The control algorithm of salvaging foreign matter based on current, velocity, and position feedback of each motors uses the combination mode of semiautomatic on a massive scale and manual operation on a small scale. This method can make the robot achieve the goal of salvaging exactly and rapidly. Specifically, it designs “pre-set setting zone” in the control system software. There are five pre-set setting zones which are “calibration location”, “pre-working location”, “grabbing location”, “place location”, and “zero location” in the human–computer interaction interface. In the process of operation, the fixed algorithm is written on those five pre-set setting zones, with semiautomatic being used in the operation. Then, the operator operates relevant position via one-click way which is a button in the human–computer interaction interface.

5 Experiment

To test the comprehensive performance of robot and verify the control algorithm of salvaging foreign matter, we were being the experiment of salvaging foreign matter in a nuclear base. The way of the experiment is that operator controls robot to search and salvaging foreign matter. First, when the robot is in the initial state, the operator uses the main camera pan–tilt to search environment and check the position of foreign matter. Then, the operator controls the robot to salvaging foreign matter and puts the foreign materials into the container. Finally, the operator makes the robot get back to the zero position.

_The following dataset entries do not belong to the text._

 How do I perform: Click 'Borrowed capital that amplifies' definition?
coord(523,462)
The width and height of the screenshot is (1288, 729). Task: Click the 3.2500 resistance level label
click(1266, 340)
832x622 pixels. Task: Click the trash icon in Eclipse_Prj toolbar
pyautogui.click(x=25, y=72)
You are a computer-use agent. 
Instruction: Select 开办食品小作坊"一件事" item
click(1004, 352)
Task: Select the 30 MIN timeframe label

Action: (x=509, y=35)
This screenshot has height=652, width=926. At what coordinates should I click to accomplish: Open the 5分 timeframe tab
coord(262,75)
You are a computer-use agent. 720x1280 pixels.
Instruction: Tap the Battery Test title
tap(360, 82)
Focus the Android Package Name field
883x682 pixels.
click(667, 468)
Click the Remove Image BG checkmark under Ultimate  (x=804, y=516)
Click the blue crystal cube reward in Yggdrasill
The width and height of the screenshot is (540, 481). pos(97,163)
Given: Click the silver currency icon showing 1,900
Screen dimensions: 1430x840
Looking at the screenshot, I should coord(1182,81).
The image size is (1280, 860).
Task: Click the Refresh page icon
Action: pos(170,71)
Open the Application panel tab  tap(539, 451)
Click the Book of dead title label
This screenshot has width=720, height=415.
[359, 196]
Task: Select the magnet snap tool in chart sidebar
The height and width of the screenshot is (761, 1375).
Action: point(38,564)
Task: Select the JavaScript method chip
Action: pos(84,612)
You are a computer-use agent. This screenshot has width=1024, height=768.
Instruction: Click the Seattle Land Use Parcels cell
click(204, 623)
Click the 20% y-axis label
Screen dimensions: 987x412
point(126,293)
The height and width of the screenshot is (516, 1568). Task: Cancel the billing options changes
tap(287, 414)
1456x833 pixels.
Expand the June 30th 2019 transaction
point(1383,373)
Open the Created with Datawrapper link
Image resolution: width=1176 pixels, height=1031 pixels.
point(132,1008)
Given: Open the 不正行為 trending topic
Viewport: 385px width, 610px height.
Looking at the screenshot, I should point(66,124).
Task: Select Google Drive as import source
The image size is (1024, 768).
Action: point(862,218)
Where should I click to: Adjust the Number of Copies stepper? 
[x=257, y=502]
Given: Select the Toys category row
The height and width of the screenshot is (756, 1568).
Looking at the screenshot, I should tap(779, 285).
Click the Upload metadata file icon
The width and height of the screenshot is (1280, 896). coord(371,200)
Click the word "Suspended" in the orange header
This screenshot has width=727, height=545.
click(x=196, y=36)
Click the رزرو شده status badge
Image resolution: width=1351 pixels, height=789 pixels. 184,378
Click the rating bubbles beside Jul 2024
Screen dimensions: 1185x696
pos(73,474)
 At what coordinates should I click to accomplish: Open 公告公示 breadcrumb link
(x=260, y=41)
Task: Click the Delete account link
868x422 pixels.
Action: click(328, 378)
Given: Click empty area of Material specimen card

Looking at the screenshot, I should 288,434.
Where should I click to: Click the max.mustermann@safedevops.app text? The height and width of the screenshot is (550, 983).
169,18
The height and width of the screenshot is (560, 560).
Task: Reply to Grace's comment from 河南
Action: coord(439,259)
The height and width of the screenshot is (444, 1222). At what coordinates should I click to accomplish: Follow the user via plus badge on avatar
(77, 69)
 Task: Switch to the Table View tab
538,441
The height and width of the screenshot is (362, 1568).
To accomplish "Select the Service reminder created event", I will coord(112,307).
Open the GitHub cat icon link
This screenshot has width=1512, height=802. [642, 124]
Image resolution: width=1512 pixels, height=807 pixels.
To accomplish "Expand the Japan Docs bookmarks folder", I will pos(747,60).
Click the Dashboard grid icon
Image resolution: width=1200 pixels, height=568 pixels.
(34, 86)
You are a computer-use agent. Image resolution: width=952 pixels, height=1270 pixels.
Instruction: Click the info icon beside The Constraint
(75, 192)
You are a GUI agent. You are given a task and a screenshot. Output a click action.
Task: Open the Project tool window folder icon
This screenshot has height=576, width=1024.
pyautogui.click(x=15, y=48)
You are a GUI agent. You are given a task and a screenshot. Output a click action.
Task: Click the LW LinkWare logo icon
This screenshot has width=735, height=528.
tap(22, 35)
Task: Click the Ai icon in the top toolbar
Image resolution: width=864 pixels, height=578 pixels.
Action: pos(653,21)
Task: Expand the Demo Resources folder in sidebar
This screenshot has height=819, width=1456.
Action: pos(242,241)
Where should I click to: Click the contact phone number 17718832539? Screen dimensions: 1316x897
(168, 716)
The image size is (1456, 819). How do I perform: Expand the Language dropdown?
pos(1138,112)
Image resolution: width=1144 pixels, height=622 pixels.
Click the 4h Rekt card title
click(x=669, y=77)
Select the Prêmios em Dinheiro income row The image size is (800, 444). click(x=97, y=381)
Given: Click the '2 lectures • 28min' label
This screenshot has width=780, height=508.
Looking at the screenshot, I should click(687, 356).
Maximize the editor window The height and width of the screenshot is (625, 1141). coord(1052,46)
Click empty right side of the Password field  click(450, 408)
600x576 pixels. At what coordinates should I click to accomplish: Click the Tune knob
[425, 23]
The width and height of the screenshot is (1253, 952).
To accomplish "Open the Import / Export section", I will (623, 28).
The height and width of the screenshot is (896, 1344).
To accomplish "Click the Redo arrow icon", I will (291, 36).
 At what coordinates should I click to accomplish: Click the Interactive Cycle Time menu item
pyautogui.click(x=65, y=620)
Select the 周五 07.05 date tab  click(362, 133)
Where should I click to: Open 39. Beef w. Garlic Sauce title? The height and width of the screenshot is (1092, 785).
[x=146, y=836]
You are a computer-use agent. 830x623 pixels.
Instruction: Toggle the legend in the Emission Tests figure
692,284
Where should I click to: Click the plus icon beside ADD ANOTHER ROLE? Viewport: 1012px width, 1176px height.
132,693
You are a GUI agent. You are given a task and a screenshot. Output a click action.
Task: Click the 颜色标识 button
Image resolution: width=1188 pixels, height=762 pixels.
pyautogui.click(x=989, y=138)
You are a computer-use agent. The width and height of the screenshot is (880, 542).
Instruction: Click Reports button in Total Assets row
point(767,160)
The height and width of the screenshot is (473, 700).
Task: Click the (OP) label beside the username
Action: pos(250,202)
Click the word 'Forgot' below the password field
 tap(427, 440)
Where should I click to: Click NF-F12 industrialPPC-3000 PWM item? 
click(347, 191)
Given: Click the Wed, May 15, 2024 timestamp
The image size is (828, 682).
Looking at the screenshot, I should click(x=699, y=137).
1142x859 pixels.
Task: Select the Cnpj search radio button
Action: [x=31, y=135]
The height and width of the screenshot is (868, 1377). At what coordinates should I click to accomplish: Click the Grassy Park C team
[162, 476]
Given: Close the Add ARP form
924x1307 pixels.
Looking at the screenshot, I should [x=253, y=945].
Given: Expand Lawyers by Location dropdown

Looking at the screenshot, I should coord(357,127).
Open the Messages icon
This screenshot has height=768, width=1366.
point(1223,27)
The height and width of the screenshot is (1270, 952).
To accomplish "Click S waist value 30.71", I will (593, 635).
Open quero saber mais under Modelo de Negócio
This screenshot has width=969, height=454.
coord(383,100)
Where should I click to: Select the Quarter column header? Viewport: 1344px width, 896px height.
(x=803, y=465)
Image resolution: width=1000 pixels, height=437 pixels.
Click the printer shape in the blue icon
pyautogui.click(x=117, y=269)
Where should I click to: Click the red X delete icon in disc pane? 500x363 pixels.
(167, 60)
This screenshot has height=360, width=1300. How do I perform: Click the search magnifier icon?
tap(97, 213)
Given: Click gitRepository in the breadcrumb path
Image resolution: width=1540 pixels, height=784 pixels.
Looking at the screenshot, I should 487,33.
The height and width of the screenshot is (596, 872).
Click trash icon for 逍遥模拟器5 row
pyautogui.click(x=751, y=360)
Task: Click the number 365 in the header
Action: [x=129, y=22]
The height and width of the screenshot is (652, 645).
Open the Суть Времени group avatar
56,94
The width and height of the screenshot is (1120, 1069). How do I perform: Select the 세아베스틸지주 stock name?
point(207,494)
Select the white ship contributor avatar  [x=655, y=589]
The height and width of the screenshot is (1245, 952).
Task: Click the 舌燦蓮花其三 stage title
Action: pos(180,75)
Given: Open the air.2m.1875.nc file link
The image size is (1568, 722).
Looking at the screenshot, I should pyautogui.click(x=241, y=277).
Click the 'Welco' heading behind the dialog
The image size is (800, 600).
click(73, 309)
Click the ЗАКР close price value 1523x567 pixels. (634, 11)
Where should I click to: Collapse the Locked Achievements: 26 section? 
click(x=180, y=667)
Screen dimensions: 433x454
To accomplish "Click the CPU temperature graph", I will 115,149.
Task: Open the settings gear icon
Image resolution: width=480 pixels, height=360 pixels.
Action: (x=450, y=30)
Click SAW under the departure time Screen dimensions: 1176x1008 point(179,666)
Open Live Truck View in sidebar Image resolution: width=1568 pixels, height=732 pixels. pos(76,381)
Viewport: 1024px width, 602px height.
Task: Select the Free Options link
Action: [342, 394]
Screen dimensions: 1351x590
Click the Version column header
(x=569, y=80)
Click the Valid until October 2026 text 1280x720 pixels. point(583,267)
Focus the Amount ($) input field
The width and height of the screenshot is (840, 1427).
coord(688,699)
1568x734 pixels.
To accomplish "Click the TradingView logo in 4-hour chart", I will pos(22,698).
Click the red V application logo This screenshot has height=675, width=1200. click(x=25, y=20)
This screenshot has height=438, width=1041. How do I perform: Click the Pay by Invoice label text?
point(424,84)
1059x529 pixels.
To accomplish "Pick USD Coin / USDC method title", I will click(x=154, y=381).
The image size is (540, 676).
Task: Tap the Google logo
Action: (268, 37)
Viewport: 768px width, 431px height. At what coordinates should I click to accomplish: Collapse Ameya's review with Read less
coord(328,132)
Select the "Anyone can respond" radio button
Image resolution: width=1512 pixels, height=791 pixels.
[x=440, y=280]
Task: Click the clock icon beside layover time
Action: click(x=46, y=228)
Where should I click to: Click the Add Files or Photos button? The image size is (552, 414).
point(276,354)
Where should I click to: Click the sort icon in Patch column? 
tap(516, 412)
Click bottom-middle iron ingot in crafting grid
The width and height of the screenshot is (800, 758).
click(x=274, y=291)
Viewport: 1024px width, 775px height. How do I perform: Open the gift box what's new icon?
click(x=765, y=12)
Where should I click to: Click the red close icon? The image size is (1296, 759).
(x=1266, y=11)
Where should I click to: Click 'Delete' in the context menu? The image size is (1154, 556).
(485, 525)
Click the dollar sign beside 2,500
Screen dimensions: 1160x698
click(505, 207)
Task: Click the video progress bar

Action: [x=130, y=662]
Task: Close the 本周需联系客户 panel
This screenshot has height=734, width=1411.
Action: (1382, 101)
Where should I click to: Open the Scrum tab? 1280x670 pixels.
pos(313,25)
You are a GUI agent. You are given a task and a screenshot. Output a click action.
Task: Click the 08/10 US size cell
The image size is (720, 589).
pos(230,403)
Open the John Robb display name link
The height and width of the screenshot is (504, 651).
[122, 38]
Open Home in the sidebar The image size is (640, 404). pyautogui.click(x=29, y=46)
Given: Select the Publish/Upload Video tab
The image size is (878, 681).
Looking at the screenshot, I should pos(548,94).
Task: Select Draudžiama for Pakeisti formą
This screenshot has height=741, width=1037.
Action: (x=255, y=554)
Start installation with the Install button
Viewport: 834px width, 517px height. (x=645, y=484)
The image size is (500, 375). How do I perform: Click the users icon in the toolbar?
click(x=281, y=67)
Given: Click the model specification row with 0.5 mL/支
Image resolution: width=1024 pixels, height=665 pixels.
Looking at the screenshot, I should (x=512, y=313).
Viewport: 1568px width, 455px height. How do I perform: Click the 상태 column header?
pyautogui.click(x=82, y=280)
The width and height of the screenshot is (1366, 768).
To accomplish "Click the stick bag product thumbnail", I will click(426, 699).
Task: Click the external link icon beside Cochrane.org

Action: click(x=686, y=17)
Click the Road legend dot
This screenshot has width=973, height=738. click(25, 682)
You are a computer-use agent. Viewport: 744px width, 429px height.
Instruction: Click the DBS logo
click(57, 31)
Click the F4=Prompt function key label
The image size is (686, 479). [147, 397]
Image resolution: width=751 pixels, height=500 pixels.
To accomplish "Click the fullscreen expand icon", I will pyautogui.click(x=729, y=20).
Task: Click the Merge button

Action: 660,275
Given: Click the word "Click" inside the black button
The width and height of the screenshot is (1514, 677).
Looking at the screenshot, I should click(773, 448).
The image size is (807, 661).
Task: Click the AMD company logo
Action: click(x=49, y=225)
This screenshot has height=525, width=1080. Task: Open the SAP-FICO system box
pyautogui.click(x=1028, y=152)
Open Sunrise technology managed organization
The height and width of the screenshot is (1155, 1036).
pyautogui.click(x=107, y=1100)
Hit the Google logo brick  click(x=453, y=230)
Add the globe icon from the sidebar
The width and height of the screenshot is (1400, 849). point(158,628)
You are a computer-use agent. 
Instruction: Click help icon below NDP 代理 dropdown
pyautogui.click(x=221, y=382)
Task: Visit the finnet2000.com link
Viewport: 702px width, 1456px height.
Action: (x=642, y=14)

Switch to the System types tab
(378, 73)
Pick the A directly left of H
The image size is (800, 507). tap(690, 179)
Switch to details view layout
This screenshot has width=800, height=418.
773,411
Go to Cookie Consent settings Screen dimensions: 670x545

In this experiment, the operator issued the order to the human–computer interaction interface by mouse, keyboard, or analog stick, and robot completed the test of salvaging foreign matter successfully. Hence, it can verify that the control system of the robot is stable enough.

6 Conclusion

In order to reduce the labor intensity of operators under the nuclear radiation environment, a reactor robot for object salvaging underwater was designed. The robot control system is integrated into a control console as much as possible due to the high safety requirements of the system. The control system of the robot, composed of control system hardware and control system software, was designed to be compact and radiation resistant. The control algorithm of salvaging foreign matter based on current, velocity, and position feedback of each motor uses the combination mode of semiautomatic on a massive scale and manual operation on a small scale. The salvaging foreign matter experiment was tested in nuclear base and the result shows that the control system of the robot is stable.